The "fine tuned parameters" argument Lanza uses is another absurd sleight-of-hand. Anticipating what the universe would be like if any universal parameter is changed is not something we can know. To claim life wouldn't exist if the parameters were not as they are is assuming too much. Life can only know the path it has traveled, and it cannot know any of the other paths it did not travel. Sure, one can imagine, based on the properties of the path we did travel, but that's no basis for a proof supporting biocentrism.

Whenever we put ourselves at the center of anything (ethnocentric, geocentric, egocentric, biocentric, etc.), we invariably turn out to be off-track. The world, and in this case the universe, just doesn't revolve around us, no matter how much we want it to.

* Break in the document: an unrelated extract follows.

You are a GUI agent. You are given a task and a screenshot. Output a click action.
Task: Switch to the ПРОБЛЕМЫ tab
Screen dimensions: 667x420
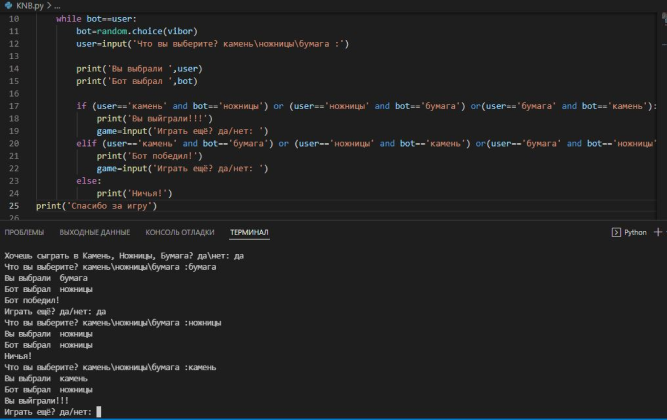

The Heisenberg Uncertainty Principle is a consequence of the interaction of the method of measurement on the object being measured. It has nothing to do with the observer "looking at" the object, in the strict literal sense. You can look at the object all you want, but you will see nothing unless the object is emitting energy. In order to see it when it is not emitting energy, you must "probe" the object with energy you provide. By doing so, you affect the object, so when you measure again to verify your first measurement, you find that the object has changed. Lanza mistakenly concludes that the characteristics of the object don't exist unless you "look at it", or probe it. This is a ridiculous notion, to say the least.

If necessary, I can address Lanza's other arguments, but the pattern is the same. Lanza's belief system just doesn't pass muster.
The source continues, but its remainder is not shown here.